Overall, there were 1,277 cases of early-onset GBS disease and 1,387 cases of late-onset disease from 2006 to 2015 across surveillance areas. Nearly all cases of early-onset disease occurred within 48 hours of birth, and a little over a quarter were in preterm infants. Median patient age for a positive culture for late-onset disease was 34 days, the authors said. In 2015, the authors estimated 850 cases of early-onset disease and 1,250 cases of late-onset disease.
Incidence of early-onset disease declined during the study period from 0.37 to 0.23 per 1,000 live births (P<0.001), with a case-fatality rate of 6.9% in full-term infants. Annual rates of early-onset disease higher in preterm infants compared with full-term infants and black infants compared with white infants. Researchers also noted a statistically significant decline in early-onset disease among white infants and black infants during this time period.

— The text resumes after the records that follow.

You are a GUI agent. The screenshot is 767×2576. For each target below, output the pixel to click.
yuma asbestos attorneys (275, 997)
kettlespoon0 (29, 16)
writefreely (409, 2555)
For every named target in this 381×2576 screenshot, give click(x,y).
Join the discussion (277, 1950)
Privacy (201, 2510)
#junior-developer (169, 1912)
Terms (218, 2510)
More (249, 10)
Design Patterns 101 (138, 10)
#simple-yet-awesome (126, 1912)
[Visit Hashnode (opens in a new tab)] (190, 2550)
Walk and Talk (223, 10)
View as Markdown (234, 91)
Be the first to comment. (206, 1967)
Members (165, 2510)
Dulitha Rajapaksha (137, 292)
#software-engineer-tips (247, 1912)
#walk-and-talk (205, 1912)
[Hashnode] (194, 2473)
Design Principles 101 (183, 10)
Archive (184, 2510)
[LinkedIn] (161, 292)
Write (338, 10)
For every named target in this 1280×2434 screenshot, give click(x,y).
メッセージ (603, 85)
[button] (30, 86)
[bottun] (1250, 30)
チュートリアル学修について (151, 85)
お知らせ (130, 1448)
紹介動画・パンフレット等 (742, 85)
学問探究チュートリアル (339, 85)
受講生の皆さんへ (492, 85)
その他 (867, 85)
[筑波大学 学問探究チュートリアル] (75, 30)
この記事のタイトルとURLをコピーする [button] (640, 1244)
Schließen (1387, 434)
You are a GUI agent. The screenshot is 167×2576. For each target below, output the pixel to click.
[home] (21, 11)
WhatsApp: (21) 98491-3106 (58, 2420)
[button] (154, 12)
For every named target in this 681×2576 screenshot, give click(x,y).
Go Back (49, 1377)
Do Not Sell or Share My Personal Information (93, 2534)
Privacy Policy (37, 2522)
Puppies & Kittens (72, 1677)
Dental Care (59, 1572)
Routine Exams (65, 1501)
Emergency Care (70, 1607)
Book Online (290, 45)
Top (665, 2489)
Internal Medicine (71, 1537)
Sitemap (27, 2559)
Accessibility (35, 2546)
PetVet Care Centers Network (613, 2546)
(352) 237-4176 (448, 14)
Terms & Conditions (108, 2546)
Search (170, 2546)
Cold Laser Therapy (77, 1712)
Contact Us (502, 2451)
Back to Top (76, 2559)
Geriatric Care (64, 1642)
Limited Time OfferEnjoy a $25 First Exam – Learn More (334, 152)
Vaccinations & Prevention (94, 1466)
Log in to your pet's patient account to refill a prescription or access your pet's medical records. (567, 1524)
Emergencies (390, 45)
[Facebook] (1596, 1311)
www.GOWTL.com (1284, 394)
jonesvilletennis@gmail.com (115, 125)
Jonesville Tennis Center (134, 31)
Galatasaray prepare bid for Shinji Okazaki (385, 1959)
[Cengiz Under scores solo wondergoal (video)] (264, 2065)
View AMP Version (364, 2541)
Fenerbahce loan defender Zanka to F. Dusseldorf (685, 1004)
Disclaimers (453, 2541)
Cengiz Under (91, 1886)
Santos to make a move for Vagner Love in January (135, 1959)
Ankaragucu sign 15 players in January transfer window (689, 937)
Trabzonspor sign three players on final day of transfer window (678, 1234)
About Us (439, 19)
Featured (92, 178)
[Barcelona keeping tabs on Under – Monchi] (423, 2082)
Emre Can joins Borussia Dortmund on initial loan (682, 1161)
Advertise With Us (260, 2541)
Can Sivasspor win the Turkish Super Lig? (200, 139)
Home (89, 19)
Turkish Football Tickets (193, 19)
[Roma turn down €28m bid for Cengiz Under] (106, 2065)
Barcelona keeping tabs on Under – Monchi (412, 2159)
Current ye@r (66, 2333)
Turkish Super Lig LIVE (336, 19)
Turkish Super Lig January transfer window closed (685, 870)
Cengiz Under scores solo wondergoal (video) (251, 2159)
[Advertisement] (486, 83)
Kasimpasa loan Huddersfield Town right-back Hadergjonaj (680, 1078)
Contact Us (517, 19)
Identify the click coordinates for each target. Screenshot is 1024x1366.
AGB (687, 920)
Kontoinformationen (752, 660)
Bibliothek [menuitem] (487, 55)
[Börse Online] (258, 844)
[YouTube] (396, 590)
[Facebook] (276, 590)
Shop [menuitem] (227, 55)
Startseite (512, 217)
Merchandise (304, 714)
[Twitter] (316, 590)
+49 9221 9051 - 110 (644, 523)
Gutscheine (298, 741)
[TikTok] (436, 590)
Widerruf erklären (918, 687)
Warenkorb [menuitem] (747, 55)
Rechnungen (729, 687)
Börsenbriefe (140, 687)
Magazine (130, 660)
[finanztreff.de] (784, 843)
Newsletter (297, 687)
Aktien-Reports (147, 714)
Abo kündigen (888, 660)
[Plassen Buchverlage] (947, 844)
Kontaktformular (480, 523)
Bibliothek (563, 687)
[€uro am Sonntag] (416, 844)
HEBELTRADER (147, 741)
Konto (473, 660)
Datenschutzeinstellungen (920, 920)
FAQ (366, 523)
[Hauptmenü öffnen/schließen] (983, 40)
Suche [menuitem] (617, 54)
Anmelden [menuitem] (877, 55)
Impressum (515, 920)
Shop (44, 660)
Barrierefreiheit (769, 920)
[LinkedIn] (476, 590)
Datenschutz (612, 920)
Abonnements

A little under half of mothers of infants with early-onset disease had no indication for intrapartum antibiotic prophylaxis, and thus did not receive it, while 21.8% did not receive intrapartum antibiotics despite an indication of need, the authors said.
Sagori Mukhopadhyay, MD, and Karen M. Puopolo, MD, both of Children’s Hospital of Philadelphia, characterized this as “frustrating” in an accompanying editorial, specifically citing the 48% of cases of early-onset GBS disease occurring in infants born to women who “did not meet the criteria for [intrapartum antibiotic prophylaxis] either because of a negative GBS screening result or an unknown GBS status without clinical risk factors.”
“Improvements in obstetric practice, aided by electronic health records and decision support tools, may improve the timing and antibiotic choice for [intrapartum antibiotic prophylaxis],” Mukhopadhyay and Puopolo wrote. “Rescreening women with negative antenatal GBS testing results on presentation for delivery with polymerase chain reaction-based point-of-care tests could improve the identification of colonized women.”
However, they added that the “logistics and cost” of the latter approach may be “significant barriers” for most birthing centers.
When examining late-onset GBS disease, Nanduri and colleagues found that incidence remained stable during the study period (mean 0.31 per 1,000 live births), with a case-fatality rate of 5.4% in full-term infants. Annual rates of late-onset disease were also higher among preterm infants versus term infants and for black versus white infants.
While no β-lactam resistance was identified, the authors said about 20% of isolates showed “constitutive clindamycin resistance.”
One limitation to the data was that the surveillance system only represents 10% of U.S. live births, and may not represent “the full variation within the country.”
The Active Bacterial Core surveillance program was funded by the CDC through cooperative agreements with the Active Bacterial Core surveillance sites.
Nanduri disclosed no relevant relationships with industry. Co-authors disclosed support from the CDC, Pfizer, Merck, SutroVax, Shionogi, Dynavax, and Seqirus.
Mukhopadhyay and Puopolo disclosed no relevant relationships with industry.